_TASKS TO COMPLETE_
A. Answer these questions about the forum thread on sleep behavior:
(i) What did GrownUp2012 once get in the face?
(ii) What does AttillaTheMum say she grabs DH around?
(iii) How old is DartsAgain's son?
B. Extract the passage of the forum thread on sleep behavior from "It could be" to "up and told.".

GrownUp2012 · 02/02/2012 19:54

It could be a sleep disorder. My partner has this quite regularly, although not to the degree you described, if he ever attacked me like that our sleeping arrangements would have to change to suit my safety over his sleep disorder.

I get kicked on a regular basis, and tend to sleep elsewhere if he has a particularly active night. Had an elbow to the face before too, that hurt.

It's quite scary before you realise what it is, the first episode I experienced was him trying to have sex with me, and it took me a while to work out he was actually asleep (I got quite upset that he wasn't stopping because I had a UTI and was in pain), he was mortified being woken up and told.

The doctors can help him to learn triggers and even medicate I think.

AttillaTheMum · 02/02/2012 19:55

I do this.

I move a lot in my sleep from doing the mexican wave to grabbing DH around the neck. :(

reignoffire · 02/02/2012 20:01

I did tell him; he just said that he didn't remember.

He does have a temper on him, and has given me 'that face' before, when I've angered him.

He didn't seem particularly concerned, just said that he couldn't remember.

I don't know for sure whether he was awake or not. He didn't look asleep, and he definitely didn't look scared, just really angry.

He always snores & does stop breathing for short periods (apnea?) but he didn't start snoring immediately he turned over.

I'll ask him about seeing a Dr, though I suspect he'll just say it's not a problem

OP posts:
DartsAgain · 02/02/2012 20:02

My DS (aged 8) does stuff in his sleep and if you didn't know him you would think he's awake to look at. I can always tell if he's awake or not, there's something about his expression. In his case, it's a very confused expression, and if you try to talk to him, he doesn't seem able to process what you've said or even talk back. I've recently had him going to the loo upstairs and then quite calmly walking downstairs and trying to go outside, at 11pm.

Stored records:
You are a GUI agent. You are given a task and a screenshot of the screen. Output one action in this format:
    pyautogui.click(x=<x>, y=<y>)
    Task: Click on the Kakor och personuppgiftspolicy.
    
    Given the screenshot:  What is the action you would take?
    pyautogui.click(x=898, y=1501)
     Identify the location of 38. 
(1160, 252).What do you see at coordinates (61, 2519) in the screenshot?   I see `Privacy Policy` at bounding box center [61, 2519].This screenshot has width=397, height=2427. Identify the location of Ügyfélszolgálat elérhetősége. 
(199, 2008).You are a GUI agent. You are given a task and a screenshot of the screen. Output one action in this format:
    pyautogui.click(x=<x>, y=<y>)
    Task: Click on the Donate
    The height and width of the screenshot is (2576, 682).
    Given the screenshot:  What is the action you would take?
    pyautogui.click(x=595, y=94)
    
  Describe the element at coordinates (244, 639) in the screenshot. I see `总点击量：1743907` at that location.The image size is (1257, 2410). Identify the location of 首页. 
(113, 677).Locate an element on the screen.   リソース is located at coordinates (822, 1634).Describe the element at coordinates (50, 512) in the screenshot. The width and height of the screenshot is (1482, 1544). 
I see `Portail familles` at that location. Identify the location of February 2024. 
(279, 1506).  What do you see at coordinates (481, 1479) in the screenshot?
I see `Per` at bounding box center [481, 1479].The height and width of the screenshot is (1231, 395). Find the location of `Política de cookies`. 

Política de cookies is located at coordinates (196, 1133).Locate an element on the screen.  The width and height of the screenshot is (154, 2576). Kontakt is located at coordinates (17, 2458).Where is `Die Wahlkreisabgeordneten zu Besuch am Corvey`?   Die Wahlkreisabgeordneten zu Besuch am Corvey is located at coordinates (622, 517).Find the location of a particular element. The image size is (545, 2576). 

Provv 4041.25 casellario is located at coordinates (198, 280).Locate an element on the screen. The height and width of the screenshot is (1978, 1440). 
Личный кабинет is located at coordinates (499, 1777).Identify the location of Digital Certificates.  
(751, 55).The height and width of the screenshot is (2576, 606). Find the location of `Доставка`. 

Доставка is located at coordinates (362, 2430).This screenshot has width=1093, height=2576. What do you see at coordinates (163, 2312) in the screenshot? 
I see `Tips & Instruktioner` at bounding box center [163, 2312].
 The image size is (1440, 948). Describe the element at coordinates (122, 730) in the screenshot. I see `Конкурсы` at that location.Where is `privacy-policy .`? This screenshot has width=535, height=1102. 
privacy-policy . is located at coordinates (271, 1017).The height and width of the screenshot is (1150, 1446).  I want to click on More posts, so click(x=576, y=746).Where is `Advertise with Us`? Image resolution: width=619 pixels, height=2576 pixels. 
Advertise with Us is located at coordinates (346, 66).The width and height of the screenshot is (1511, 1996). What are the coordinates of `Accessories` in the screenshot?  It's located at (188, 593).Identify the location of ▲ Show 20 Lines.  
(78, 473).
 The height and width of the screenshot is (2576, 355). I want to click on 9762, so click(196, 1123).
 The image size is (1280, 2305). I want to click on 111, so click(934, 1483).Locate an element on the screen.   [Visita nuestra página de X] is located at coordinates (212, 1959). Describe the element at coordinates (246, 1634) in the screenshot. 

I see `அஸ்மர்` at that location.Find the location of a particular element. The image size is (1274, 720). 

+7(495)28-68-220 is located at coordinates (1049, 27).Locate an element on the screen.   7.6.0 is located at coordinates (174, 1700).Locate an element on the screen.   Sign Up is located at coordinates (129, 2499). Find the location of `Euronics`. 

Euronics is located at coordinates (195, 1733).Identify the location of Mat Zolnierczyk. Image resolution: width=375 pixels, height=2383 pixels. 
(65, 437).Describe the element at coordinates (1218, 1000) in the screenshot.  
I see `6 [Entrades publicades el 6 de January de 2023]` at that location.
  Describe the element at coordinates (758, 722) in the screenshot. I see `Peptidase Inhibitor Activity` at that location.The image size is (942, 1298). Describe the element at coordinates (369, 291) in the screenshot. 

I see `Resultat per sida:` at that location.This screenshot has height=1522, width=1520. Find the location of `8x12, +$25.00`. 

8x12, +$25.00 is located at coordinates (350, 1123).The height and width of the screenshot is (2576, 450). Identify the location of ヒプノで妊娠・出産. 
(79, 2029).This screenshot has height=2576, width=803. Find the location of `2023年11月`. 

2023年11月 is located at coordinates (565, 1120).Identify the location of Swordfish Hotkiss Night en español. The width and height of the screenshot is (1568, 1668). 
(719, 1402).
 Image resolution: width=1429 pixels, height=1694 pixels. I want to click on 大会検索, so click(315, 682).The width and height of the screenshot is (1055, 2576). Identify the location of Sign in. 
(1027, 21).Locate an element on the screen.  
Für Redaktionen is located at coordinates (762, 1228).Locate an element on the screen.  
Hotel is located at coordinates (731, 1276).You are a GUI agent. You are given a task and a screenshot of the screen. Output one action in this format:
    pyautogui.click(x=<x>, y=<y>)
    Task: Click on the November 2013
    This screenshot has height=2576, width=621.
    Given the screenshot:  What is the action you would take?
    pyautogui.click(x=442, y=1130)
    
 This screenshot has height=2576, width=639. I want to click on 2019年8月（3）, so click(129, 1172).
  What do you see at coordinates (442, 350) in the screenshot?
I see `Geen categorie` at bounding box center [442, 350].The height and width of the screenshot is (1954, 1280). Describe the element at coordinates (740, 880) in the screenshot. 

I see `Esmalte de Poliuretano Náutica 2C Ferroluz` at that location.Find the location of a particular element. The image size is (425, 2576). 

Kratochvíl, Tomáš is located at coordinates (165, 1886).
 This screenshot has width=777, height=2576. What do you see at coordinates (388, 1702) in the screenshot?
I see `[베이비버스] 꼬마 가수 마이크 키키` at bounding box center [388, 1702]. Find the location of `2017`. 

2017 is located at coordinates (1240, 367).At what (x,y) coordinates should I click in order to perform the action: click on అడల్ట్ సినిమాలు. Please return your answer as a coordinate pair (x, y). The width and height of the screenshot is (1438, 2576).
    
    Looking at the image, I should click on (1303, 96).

_TASK-BY-TASK RESULTS_
A.
(i) An elbow.
(ii) The neck.
(iii) Eight.

B.
It could be a sleep disorder. My partner has this quite regularly, although not to the degree you described, if he ever attacked me like that our sleeping arrangements would have to change to suit my safety over his sleep disorder.

I get kicked on a regular basis, and tend to sleep elsewhere if he has a particularly active night. Had an elbow to the face before too, that hurt.

It's quite scary before you realise what it is, the first episode I experienced was him trying to have sex with me, and it took me a while to work out he was actually asleep (I got quite upset that he wasn't stopping because I had a UTI and was in pain), he was mortified being woken up and told.